Conversely, it are these attributes that also make firearms desirable infantry weapons for use in the conduct of war, cutting people to shreds with sabers and lances being passé since at least the mid-19th Century. Of course, criminals also like using firearms because it is easier to subdue and victimise your target when you are armed with a weapon capable of projecting lethal force.
However, there are a large array of objects that are at least as effective as guns at fulfilling this role in the criminal trade. In South Africa the vast majority of homicides are perpetrated by use of sharp objects, be they knives, or screwdrivers, or anything else classified as such. Blunt objects also have a sizable niche in the criminal violence toolbox, with hammer-wielding assailants being far from an uncommon sight.
A colleague of mine became the victim of hammer-wielding robbers on two separate occasions while out cycling, so anecdotal evidence taken into account it would appear that hammers are indeed quite popular among robbers.
Does this imply that these objects, favourite weapon choices among members of the criminal fraternity, are somehow designed to kill, maim, or perpetrate robbery and violence?
Of course not.
Where one cannot ignore the patently obvious fact that firearms are used in the conduct of wars, they are not unique in the regard that killing is far from their only purpose. Helicopters, off-road vehicles, GPS, aeroplanes, and a vast number of other inventions have their origins as being designed and used explicitly for military purposes before they became commonly adopted for more civilian uses.
Civilian uses that have vastly improved the lives of those that benefit from the services of these devices. I don’t see the same shrieking outrage leveled at people who use GPS to find their way around town every day, despite the “blood-stained” history of this dastardly appliance.
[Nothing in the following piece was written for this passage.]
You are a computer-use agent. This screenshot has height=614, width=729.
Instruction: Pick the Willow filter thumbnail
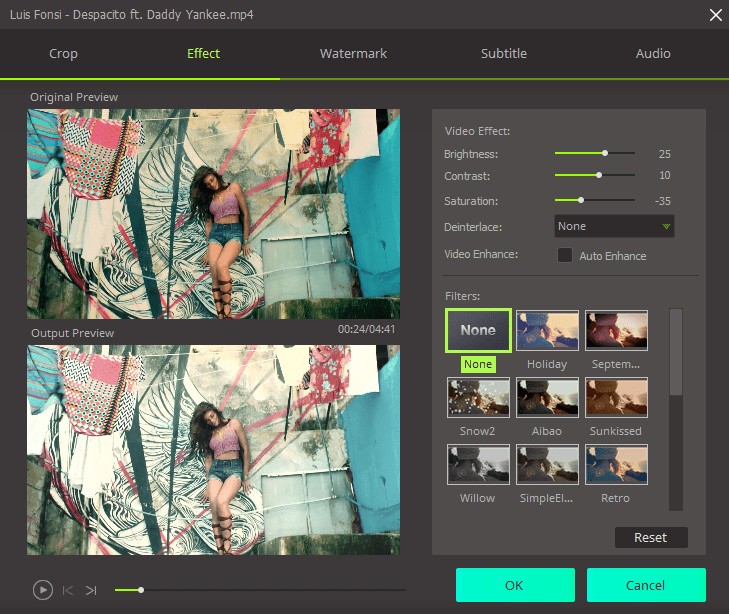(x=478, y=464)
Firearms have been in civilian hands for centuries longer than any of the aforementioned inventions, and have from the beginning seen use in variety of purposes. Shooting is among the oldest of the Olympic events, and has a proud and cherished sporting heritage. Firearms have made the difference between life and death, survival and starvation, in every agricultural and frontier society that had access to them. Firearms have been used to defend liberty, overthrow tyrants and oppressors (Nelson Mandela was not shy about the Tokarev he carried in his back pocket after all), and has become such a symbol of African liberation that Mozambique proudly displays a rather garish silhouette of an AK47 on their national flag and emblems.
When it comes to the purpose and uses of guns, there is clearly more to the discussion than meets the eye.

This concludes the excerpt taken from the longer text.